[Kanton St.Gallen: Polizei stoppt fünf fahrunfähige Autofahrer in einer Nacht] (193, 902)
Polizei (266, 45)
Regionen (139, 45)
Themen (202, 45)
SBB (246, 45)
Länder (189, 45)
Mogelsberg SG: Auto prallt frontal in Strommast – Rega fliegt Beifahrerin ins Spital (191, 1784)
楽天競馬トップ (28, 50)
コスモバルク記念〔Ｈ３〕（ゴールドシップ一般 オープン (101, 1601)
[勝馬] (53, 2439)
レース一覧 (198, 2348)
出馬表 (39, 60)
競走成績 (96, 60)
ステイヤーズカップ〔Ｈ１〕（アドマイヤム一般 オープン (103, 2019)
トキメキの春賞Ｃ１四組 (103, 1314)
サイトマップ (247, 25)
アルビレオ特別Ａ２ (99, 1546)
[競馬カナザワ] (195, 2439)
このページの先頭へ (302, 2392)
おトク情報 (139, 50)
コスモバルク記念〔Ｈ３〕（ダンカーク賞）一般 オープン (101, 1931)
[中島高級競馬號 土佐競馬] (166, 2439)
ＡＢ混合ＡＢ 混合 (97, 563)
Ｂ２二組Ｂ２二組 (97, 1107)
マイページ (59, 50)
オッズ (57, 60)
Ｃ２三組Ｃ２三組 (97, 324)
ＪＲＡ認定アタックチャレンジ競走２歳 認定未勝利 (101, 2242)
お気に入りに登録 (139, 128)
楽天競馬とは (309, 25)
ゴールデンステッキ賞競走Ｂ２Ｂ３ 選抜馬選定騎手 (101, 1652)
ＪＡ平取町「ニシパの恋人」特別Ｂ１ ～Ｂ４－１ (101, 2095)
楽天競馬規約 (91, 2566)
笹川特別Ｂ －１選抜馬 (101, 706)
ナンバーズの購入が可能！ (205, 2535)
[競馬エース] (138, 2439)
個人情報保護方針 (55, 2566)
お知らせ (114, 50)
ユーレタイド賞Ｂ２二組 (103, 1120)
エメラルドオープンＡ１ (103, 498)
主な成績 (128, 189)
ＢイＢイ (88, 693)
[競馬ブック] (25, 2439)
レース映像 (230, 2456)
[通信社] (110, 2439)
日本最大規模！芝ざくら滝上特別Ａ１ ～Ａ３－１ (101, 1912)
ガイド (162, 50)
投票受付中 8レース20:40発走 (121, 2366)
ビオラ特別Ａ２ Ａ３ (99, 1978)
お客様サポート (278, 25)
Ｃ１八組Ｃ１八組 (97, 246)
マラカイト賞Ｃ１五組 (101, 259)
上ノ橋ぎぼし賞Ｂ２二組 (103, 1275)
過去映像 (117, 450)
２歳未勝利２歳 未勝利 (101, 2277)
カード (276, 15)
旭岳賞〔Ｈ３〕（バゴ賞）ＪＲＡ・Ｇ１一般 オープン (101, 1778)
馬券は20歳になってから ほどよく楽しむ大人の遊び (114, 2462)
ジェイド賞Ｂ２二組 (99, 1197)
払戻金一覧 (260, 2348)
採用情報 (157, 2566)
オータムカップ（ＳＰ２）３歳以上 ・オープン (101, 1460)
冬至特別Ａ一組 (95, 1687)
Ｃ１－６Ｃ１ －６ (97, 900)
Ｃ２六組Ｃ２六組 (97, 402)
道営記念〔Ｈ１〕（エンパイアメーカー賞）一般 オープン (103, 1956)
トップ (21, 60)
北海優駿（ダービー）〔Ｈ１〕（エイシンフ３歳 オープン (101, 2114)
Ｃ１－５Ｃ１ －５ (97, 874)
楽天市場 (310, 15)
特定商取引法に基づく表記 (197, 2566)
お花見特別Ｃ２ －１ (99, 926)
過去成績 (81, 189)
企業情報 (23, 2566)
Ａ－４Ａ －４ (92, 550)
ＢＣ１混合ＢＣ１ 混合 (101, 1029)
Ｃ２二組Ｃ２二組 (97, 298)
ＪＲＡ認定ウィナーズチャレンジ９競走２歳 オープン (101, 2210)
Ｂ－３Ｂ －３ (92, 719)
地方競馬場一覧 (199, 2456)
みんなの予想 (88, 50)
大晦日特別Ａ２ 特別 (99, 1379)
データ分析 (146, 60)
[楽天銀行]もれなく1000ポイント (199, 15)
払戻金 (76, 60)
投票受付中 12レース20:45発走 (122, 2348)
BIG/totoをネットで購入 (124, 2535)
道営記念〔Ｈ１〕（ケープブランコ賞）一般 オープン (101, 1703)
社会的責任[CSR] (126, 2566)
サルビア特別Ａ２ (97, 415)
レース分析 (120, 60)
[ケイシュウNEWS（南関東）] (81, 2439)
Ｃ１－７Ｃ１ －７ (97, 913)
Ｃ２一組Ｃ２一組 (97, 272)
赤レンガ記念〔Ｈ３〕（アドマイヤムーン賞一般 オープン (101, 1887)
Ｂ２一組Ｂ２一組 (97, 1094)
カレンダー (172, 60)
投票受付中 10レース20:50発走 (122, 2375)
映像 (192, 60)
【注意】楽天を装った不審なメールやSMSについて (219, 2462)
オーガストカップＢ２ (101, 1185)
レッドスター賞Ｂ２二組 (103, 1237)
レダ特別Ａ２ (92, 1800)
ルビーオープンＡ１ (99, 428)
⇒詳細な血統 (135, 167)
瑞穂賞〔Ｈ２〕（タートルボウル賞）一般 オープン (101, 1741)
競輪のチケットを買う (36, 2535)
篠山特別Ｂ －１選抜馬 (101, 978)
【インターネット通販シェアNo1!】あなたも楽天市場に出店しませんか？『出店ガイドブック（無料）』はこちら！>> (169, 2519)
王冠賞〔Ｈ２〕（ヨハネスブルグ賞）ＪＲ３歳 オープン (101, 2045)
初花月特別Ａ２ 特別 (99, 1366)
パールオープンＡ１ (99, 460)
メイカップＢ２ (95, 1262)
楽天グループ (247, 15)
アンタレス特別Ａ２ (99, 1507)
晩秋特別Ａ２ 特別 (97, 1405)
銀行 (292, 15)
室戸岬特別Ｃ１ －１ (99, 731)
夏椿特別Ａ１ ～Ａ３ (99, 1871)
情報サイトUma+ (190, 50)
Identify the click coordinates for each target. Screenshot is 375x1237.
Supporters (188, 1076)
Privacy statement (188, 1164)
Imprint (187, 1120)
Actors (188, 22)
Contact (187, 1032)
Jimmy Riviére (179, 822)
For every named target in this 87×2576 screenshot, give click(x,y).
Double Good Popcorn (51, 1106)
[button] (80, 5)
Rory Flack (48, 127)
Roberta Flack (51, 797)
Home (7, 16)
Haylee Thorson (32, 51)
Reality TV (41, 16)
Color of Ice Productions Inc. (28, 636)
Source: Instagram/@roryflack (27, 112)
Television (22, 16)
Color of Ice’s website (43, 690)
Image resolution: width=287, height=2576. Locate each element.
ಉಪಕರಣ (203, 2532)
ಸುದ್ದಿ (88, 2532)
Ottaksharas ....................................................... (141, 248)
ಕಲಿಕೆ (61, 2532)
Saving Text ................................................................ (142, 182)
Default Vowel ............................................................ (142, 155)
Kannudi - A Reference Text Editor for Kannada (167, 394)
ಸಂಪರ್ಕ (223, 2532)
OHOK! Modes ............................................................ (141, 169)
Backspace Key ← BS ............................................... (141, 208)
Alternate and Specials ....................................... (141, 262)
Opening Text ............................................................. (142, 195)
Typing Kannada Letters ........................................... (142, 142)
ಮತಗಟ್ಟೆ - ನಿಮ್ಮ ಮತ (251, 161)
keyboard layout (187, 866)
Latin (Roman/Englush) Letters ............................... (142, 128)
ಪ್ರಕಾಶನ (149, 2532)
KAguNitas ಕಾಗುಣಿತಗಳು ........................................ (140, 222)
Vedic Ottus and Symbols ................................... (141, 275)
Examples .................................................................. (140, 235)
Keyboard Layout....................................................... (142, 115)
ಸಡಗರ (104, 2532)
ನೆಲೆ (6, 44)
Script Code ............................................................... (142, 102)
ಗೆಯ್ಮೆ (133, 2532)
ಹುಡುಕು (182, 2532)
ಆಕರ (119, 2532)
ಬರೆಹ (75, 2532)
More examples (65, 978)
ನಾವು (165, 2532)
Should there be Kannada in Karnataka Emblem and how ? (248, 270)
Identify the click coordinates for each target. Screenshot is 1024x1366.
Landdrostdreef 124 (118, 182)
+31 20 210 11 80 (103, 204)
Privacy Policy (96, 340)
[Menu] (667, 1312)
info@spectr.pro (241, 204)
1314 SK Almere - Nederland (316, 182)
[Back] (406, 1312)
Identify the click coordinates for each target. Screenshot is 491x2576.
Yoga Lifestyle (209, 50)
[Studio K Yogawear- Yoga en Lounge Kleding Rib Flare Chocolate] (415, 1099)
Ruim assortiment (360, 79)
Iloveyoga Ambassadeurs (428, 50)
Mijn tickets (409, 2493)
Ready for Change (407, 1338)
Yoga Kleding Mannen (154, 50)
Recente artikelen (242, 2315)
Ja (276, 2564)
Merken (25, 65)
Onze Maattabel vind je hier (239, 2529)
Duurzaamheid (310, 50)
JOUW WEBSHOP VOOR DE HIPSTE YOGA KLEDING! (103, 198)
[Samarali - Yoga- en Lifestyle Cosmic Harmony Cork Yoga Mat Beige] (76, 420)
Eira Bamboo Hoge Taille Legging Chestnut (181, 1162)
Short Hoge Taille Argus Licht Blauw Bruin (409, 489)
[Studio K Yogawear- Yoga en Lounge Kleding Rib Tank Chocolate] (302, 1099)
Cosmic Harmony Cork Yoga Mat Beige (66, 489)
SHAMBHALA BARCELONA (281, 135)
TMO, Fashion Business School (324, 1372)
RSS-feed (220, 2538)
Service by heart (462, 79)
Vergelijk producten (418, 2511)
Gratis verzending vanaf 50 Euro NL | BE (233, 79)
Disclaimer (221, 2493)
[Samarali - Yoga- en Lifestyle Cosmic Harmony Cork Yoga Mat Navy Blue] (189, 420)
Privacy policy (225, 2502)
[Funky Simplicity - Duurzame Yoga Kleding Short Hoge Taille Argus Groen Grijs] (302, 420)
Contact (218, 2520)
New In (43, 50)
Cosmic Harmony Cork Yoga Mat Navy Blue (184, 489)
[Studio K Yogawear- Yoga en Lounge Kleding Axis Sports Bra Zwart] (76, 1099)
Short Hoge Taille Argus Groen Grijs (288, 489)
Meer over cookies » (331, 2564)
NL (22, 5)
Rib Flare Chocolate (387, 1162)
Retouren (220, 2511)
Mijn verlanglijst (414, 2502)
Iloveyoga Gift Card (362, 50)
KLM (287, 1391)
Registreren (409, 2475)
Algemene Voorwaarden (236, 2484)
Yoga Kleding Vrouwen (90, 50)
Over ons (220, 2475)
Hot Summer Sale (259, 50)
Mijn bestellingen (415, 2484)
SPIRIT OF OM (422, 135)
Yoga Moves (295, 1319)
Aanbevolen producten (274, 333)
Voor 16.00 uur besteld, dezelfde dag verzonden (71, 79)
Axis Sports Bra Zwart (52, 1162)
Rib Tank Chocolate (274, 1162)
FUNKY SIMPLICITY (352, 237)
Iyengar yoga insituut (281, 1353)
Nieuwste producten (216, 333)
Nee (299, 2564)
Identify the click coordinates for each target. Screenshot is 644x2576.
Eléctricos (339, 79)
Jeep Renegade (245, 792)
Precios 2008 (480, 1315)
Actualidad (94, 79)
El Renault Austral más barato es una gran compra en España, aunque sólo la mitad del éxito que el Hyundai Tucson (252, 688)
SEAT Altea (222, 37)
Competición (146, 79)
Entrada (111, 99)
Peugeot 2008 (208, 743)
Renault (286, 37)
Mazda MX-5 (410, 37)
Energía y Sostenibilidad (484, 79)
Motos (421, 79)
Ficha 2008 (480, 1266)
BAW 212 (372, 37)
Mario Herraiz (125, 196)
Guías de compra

▶ **Your goal**
Your task is to quote, without any alteration, the lines running from the top of the records to the line that holds "映像 (192, 60)", both included.

▶ **Solution**
[Kanton St.Gallen: Polizei stoppt fünf fahrunfähige Autofahrer in einer Nacht] (193, 902)
Polizei (266, 45)
Regionen (139, 45)
Themen (202, 45)
SBB (246, 45)
Länder (189, 45)
Mogelsberg SG: Auto prallt frontal in Strommast – Rega fliegt Beifahrerin ins Spital (191, 1784)
楽天競馬トップ (28, 50)
コスモバルク記念〔Ｈ３〕（ゴールドシップ一般 オープン (101, 1601)
[勝馬] (53, 2439)
レース一覧 (198, 2348)
出馬表 (39, 60)
競走成績 (96, 60)
ステイヤーズカップ〔Ｈ１〕（アドマイヤム一般 オープン (103, 2019)
トキメキの春賞Ｃ１四組 (103, 1314)
サイトマップ (247, 25)
アルビレオ特別Ａ２ (99, 1546)
[競馬カナザワ] (195, 2439)
このページの先頭へ (302, 2392)
おトク情報 (139, 50)
コスモバルク記念〔Ｈ３〕（ダンカーク賞）一般 オープン (101, 1931)
[中島高級競馬號 土佐競馬] (166, 2439)
ＡＢ混合ＡＢ 混合 (97, 563)
Ｂ２二組Ｂ２二組 (97, 1107)
マイページ (59, 50)
オッズ (57, 60)
Ｃ２三組Ｃ２三組 (97, 324)
ＪＲＡ認定アタックチャレンジ競走２歳 認定未勝利 (101, 2242)
お気に入りに登録 (139, 128)
楽天競馬とは (309, 25)
ゴールデンステッキ賞競走Ｂ２Ｂ３ 選抜馬選定騎手 (101, 1652)
ＪＡ平取町「ニシパの恋人」特別Ｂ１ ～Ｂ４－１ (101, 2095)
楽天競馬規約 (91, 2566)
笹川特別Ｂ －１選抜馬 (101, 706)
ナンバーズの購入が可能！ (205, 2535)
[競馬エース] (138, 2439)
個人情報保護方針 (55, 2566)
お知らせ (114, 50)
ユーレタイド賞Ｂ２二組 (103, 1120)
エメラルドオープンＡ１ (103, 498)
主な成績 (128, 189)
ＢイＢイ (88, 693)
[競馬ブック] (25, 2439)
レース映像 (230, 2456)
[通信社] (110, 2439)
日本最大規模！芝ざくら滝上特別Ａ１ ～Ａ３－１ (101, 1912)
ガイド (162, 50)
投票受付中 8レース20:40発走 (121, 2366)
ビオラ特別Ａ２ Ａ３ (99, 1978)
お客様サポート (278, 25)
Ｃ１八組Ｃ１八組 (97, 246)
マラカイト賞Ｃ１五組 (101, 259)
上ノ橋ぎぼし賞Ｂ２二組 (103, 1275)
過去映像 (117, 450)
２歳未勝利２歳 未勝利 (101, 2277)
カード (276, 15)
旭岳賞〔Ｈ３〕（バゴ賞）ＪＲＡ・Ｇ１一般 オープン (101, 1778)
馬券は20歳になってから ほどよく楽しむ大人の遊び (114, 2462)
ジェイド賞Ｂ２二組 (99, 1197)
払戻金一覧 (260, 2348)
採用情報 (157, 2566)
オータムカップ（ＳＰ２）３歳以上 ・オープン (101, 1460)
冬至特別Ａ一組 (95, 1687)
Ｃ１－６Ｃ１ －６ (97, 900)
Ｃ２六組Ｃ２六組 (97, 402)
道営記念〔Ｈ１〕（エンパイアメーカー賞）一般 オープン (103, 1956)
トップ (21, 60)
北海優駿（ダービー）〔Ｈ１〕（エイシンフ３歳 オープン (101, 2114)
Ｃ１－５Ｃ１ －５ (97, 874)
楽天市場 (310, 15)
特定商取引法に基づく表記 (197, 2566)
お花見特別Ｃ２ －１ (99, 926)
過去成績 (81, 189)
企業情報 (23, 2566)
Ａ－４Ａ －４ (92, 550)
ＢＣ１混合ＢＣ１ 混合 (101, 1029)
Ｃ２二組Ｃ２二組 (97, 298)
ＪＲＡ認定ウィナーズチャレンジ９競走２歳 オープン (101, 2210)
Ｂ－３Ｂ －３ (92, 719)
地方競馬場一覧 (199, 2456)
みんなの予想 (88, 50)
大晦日特別Ａ２ 特別 (99, 1379)
データ分析 (146, 60)
[楽天銀行]もれなく1000ポイント (199, 15)
払戻金 (76, 60)
投票受付中 12レース20:45発走 (122, 2348)
BIG/totoをネットで購入 (124, 2535)
道営記念〔Ｈ１〕（ケープブランコ賞）一般 オープン (101, 1703)
社会的責任[CSR] (126, 2566)
サルビア特別Ａ２ (97, 415)
レース分析 (120, 60)
[ケイシュウNEWS（南関東）] (81, 2439)
Ｃ１－７Ｃ１ －７ (97, 913)
Ｃ２一組Ｃ２一組 (97, 272)
赤レンガ記念〔Ｈ３〕（アドマイヤムーン賞一般 オープン (101, 1887)
Ｂ２一組Ｂ２一組 (97, 1094)
カレンダー (172, 60)
投票受付中 10レース20:50発走 (122, 2375)
映像 (192, 60)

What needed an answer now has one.